Segment Start: DATA EXTRACT

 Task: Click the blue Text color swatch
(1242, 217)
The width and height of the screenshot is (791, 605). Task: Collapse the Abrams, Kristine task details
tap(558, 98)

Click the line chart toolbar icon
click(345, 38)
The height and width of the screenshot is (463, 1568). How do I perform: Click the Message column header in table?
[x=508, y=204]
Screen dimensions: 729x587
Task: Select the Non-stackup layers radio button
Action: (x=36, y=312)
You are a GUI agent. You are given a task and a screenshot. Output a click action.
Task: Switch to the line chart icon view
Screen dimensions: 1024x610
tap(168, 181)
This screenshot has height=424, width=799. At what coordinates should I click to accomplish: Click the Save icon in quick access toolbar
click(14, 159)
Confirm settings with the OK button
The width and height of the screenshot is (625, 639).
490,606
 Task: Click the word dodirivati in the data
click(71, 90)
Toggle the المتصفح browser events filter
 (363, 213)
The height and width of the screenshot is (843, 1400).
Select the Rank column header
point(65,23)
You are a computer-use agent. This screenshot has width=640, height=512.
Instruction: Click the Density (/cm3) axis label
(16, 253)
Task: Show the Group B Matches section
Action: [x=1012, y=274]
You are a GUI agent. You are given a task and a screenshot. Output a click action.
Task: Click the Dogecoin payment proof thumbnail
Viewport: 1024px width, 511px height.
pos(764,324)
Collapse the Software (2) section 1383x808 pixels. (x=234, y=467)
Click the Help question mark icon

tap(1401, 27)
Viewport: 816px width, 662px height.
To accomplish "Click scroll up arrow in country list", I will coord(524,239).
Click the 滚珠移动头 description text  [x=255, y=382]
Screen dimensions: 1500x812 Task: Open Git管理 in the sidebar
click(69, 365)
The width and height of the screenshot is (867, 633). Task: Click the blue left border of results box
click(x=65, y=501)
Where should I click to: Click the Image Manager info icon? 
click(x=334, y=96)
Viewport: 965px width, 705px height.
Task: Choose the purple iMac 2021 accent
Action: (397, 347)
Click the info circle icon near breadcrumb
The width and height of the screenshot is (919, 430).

Segment End: DATA EXTRACT

— WORK INSTRUCTIONS —
The records shown above are to be copied exactly, every one of them.

— THE COMPLETED TASK —
 Task: Click the blue Text color swatch
(1242, 217)
The width and height of the screenshot is (791, 605). Task: Collapse the Abrams, Kristine task details
tap(558, 98)

Click the line chart toolbar icon
click(345, 38)
The height and width of the screenshot is (463, 1568). How do I perform: Click the Message column header in table?
[x=508, y=204]
Screen dimensions: 729x587
Task: Select the Non-stackup layers radio button
Action: (x=36, y=312)
You are a GUI agent. You are given a task and a screenshot. Output a click action.
Task: Switch to the line chart icon view
Screen dimensions: 1024x610
tap(168, 181)
This screenshot has height=424, width=799. At what coordinates should I click to accomplish: Click the Save icon in quick access toolbar
click(14, 159)
Confirm settings with the OK button
The width and height of the screenshot is (625, 639).
490,606
 Task: Click the word dodirivati in the data
click(71, 90)
Toggle the المتصفح browser events filter
 (363, 213)
The height and width of the screenshot is (843, 1400).
Select the Rank column header
point(65,23)
You are a computer-use agent. This screenshot has width=640, height=512.
Instruction: Click the Density (/cm3) axis label
(16, 253)
Task: Show the Group B Matches section
Action: [x=1012, y=274]
You are a GUI agent. You are given a task and a screenshot. Output a click action.
Task: Click the Dogecoin payment proof thumbnail
Viewport: 1024px width, 511px height.
pos(764,324)
Collapse the Software (2) section 1383x808 pixels. (x=234, y=467)
Click the Help question mark icon

tap(1401, 27)
Viewport: 816px width, 662px height.
To accomplish "Click scroll up arrow in country list", I will coord(524,239).
Click the 滚珠移动头 description text  [x=255, y=382]
Screen dimensions: 1500x812 Task: Open Git管理 in the sidebar
click(69, 365)
The width and height of the screenshot is (867, 633). Task: Click the blue left border of results box
click(x=65, y=501)
Where should I click to: Click the Image Manager info icon? 
click(x=334, y=96)
Viewport: 965px width, 705px height.
Task: Choose the purple iMac 2021 accent
Action: (397, 347)
Click the info circle icon near breadcrumb
The width and height of the screenshot is (919, 430).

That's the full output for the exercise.